Introduction

Atmospheric carbon dioxide (CO2) concentration has increased from 280 to 380 ppm since the industrial revolution and is projected to reach 420 to 936 ppm at the end of 21th century depending on scenarios1. The rapid increase of CO2 has drawn much attention because it closely relates to global climate change. Most of the attention has focused on the responses of aboveground and belowground processes as elevated CO2 (eCO2) impacts numerous biogeochemical processes in both natural and agricultural ecosystems1,2.

Soil organic carbon (SOC) pool is three times greater than C stored in the atmosphere or vegetation biomass2. It is therefore imperative to understand how eCO2 impacts soil C dynamics and the associated underlying mechanisms. Studies have demonstrated that eCO2 could affect soil microbial communities, C and nitrogen (N) cycling processes3,4,5. However, how eCO2 could affect C and N dynamics is of much uncertainty as the responses of soil microbial communities to eCO2 could be positive, negative or neutral6,7,8,9,10.

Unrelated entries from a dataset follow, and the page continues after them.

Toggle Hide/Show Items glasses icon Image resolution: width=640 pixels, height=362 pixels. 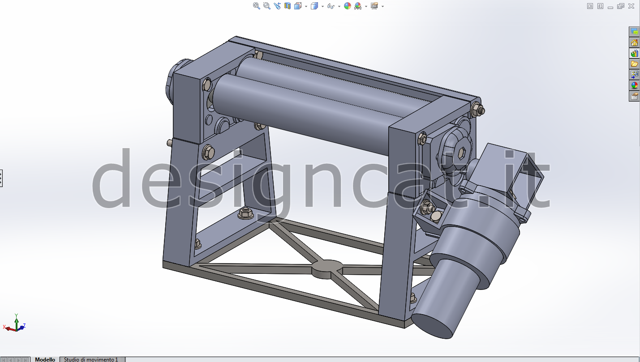point(331,6)
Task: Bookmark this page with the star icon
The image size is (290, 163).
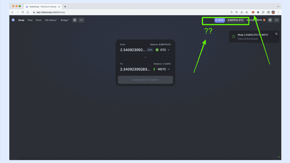Action: [x=247, y=12]
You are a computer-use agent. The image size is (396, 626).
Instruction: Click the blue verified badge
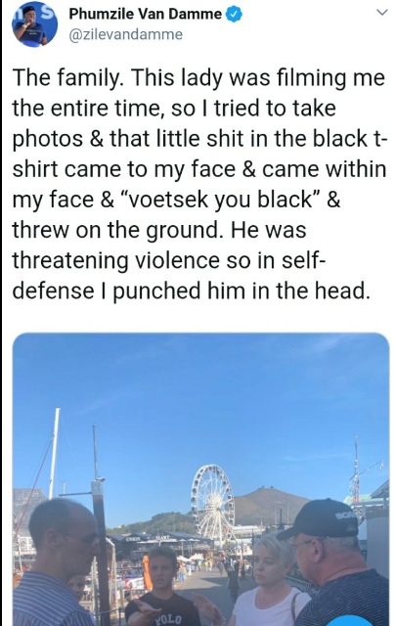pos(234,15)
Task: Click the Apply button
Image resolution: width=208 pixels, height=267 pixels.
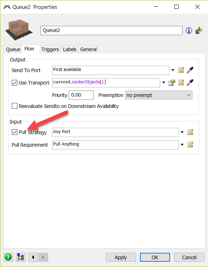Action: [x=121, y=257]
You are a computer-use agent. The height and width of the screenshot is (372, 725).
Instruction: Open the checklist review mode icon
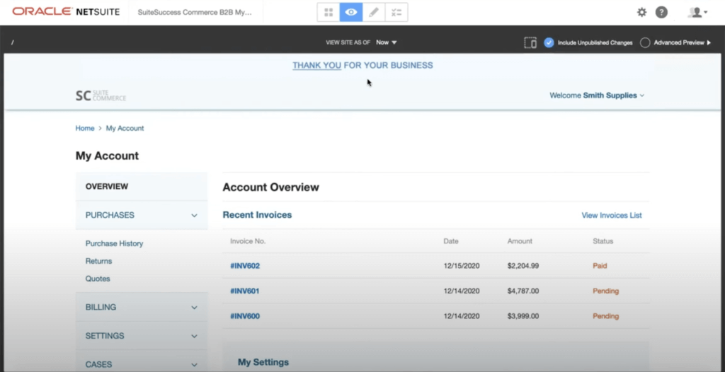click(x=396, y=12)
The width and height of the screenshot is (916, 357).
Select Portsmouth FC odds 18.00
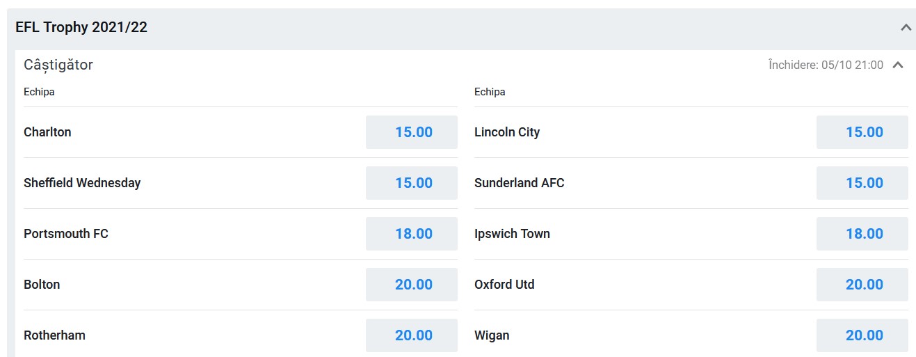(x=412, y=234)
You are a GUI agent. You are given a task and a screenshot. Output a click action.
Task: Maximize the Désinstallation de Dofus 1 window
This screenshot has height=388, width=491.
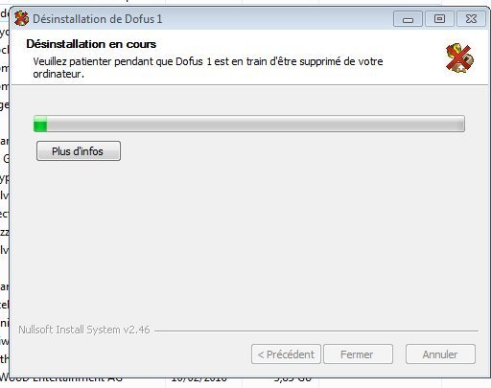[x=439, y=19]
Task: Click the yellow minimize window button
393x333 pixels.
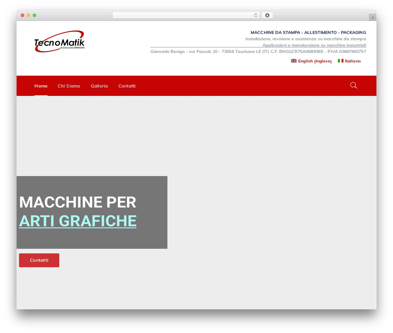Action: point(28,15)
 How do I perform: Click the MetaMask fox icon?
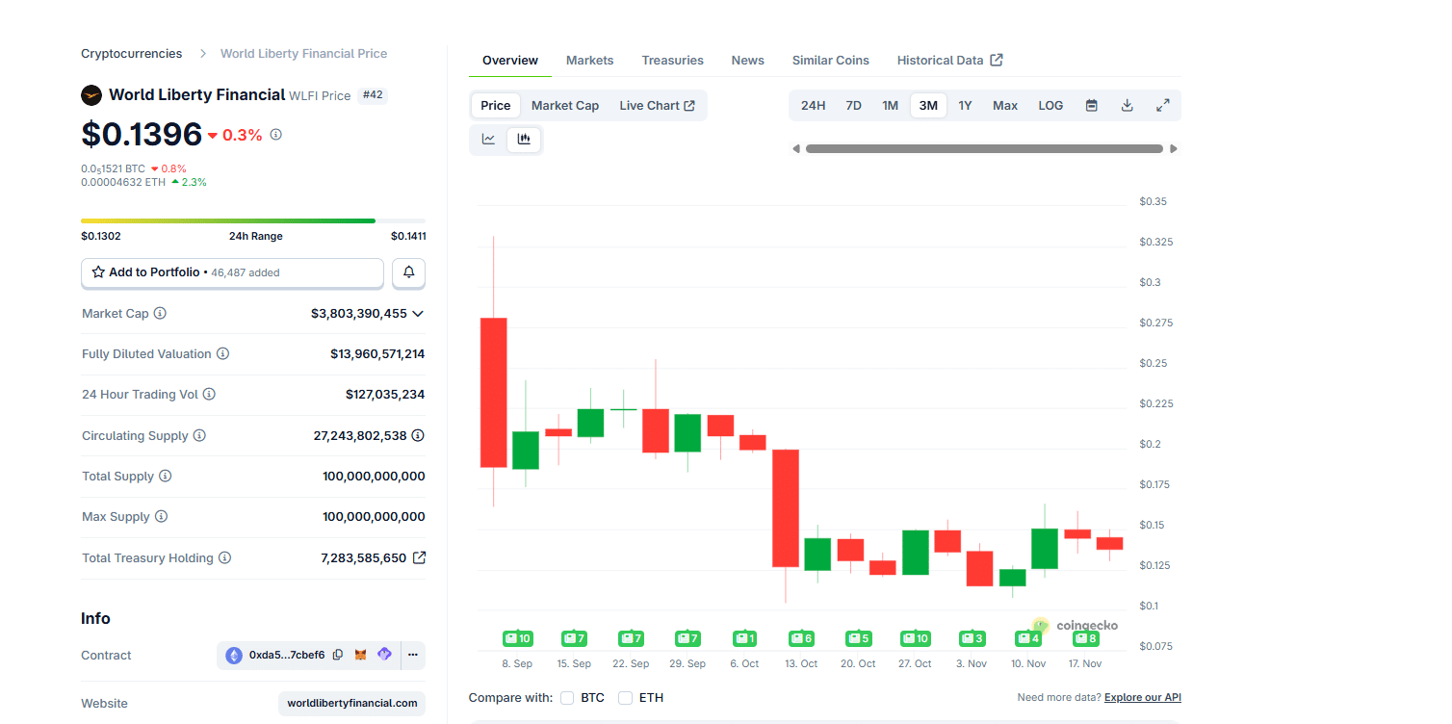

Soil microorganisms play vital roles in soil C and N transformations and nutrient cycles and thus affect soil biological, chemical and physical properties. For instance, the activity of soil microorganisms and microbial community composition determine not only soil C sequestrations and emissions and the decomposition and accumulation of soil organic matter11,12, but also N2-fixation, nitrification and denitrification and the accumulation of plant available NH4+ and NO313. However, limited information is available to the effect of eCO2 on soil bacterial and fungal abundance, community structure and in turn C and N dynamics.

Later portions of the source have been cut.